I have successsfully detected a Level Shift in series like this using Tsay's procedures http://www.unc.edu/~jbhill/tsay.pdf. His procedures although initially directed to time series are general enough such that when the arima structure is (0,0,0)(0,0,0) it will detect the significant level shift(s) in the mean. The concept here is akin to single dimension (characteristic) cluster analysis. If you post your data, I will give it a try. I don't know about detecting peaks but they might show up as Pulses (outliers).

EDIT: 5 minutes after receipt of the 6851 ordered values .
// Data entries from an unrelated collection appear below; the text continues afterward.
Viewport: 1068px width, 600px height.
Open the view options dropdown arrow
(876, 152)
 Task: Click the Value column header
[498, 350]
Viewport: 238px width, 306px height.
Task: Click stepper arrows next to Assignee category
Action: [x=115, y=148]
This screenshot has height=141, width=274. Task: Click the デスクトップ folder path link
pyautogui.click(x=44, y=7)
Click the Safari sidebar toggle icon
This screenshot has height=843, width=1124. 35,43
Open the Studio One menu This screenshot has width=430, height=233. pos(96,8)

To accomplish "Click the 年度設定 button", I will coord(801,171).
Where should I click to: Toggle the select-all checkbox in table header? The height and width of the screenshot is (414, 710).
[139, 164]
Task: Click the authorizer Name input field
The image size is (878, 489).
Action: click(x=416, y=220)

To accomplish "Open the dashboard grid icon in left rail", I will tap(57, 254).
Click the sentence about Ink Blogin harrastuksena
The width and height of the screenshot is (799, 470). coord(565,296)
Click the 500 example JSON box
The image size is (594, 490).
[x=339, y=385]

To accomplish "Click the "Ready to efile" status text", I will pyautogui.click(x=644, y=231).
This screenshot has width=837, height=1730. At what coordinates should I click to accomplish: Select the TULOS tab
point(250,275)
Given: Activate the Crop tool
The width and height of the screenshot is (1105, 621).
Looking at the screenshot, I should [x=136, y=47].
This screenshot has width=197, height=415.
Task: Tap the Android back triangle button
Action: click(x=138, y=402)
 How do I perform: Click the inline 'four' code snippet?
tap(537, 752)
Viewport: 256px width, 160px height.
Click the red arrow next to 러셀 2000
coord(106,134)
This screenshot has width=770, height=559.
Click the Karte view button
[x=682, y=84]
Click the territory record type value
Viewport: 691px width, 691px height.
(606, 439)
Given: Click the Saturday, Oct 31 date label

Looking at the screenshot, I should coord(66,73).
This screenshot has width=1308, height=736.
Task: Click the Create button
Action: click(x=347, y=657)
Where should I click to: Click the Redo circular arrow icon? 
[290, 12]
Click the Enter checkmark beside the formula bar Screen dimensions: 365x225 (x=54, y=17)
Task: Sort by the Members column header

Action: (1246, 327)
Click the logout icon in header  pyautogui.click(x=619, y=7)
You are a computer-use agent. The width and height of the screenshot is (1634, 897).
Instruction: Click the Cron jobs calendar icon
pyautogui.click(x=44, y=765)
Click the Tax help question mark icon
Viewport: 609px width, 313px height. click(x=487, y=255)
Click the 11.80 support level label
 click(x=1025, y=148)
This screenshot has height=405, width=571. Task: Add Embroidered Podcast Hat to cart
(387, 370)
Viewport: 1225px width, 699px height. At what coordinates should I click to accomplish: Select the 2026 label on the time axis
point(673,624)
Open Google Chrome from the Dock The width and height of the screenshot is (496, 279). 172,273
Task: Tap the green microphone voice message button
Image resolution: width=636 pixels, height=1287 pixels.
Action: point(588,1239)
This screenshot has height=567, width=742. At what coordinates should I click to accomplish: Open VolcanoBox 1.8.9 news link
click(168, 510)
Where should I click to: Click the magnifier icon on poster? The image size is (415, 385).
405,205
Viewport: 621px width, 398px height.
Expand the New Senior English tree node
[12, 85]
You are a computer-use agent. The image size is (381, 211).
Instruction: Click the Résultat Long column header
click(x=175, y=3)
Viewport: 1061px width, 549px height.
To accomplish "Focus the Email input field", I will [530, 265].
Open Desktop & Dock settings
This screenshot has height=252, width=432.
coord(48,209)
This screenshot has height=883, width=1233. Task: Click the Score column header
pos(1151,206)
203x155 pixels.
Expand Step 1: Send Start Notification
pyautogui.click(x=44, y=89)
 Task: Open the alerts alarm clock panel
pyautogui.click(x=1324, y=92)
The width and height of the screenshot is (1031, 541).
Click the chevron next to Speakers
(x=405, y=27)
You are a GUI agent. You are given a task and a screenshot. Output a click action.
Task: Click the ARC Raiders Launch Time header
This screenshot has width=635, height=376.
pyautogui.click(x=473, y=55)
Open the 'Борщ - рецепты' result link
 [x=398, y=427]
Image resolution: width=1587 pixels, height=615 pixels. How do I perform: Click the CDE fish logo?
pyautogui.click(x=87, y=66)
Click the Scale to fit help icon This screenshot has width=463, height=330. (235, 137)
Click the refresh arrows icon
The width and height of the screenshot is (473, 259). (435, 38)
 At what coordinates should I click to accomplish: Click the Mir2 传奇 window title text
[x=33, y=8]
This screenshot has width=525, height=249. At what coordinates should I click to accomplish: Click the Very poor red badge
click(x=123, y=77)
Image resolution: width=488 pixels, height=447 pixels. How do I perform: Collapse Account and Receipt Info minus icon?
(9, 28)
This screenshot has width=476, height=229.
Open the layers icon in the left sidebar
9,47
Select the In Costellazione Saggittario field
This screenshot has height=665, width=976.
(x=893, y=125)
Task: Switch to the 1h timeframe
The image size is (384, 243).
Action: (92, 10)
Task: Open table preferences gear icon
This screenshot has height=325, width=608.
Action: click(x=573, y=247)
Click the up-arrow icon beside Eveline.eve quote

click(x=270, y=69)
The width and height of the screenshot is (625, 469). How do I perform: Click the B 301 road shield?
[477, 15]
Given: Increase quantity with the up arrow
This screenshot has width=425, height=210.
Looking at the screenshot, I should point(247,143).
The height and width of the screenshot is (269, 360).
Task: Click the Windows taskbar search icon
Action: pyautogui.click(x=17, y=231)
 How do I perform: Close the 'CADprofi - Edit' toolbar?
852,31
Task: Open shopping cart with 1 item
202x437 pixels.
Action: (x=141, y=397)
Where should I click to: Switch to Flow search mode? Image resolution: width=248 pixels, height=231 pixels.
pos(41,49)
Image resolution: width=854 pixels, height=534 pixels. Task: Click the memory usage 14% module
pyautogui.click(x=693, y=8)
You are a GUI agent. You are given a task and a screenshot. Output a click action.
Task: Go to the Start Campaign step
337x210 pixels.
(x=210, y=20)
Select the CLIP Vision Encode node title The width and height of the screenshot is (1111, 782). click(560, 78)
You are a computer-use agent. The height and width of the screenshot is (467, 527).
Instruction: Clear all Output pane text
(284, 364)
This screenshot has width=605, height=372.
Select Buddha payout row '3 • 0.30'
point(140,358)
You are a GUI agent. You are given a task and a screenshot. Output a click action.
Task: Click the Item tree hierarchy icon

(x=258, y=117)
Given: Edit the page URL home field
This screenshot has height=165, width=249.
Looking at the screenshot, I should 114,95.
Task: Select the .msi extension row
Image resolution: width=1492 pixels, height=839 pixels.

Following is a plot of the ordered value with 3 points in time denoted as "L" for Level Shift . The equation developed gives us a clue as to the groupings . it contains arima structure reflecting the orderliness of the data ( low to high ) and is just a filter that allows us to detect the structural breaks. Remember all models are wrong but this model(equation) seems useful. Does it approximately match you "human judgement" ?

group1; 1-1748 group2; 1749-3688 group3; 3689-6166 group4; 6167-6851

Detecting level shifts in this case is detecting change of intercept. The detection of level shifts is an on-or about test and seems to have picked out the primary contrast at 3689 perhaps suggesting a rerun just using the first 3688 and a second run with just the remainder. Clearly this innovative application provides some good results but it seems to warrant further research. Visually there is a change in trend at 1749 suggesting that a new group has formed as the slope of the line has changed.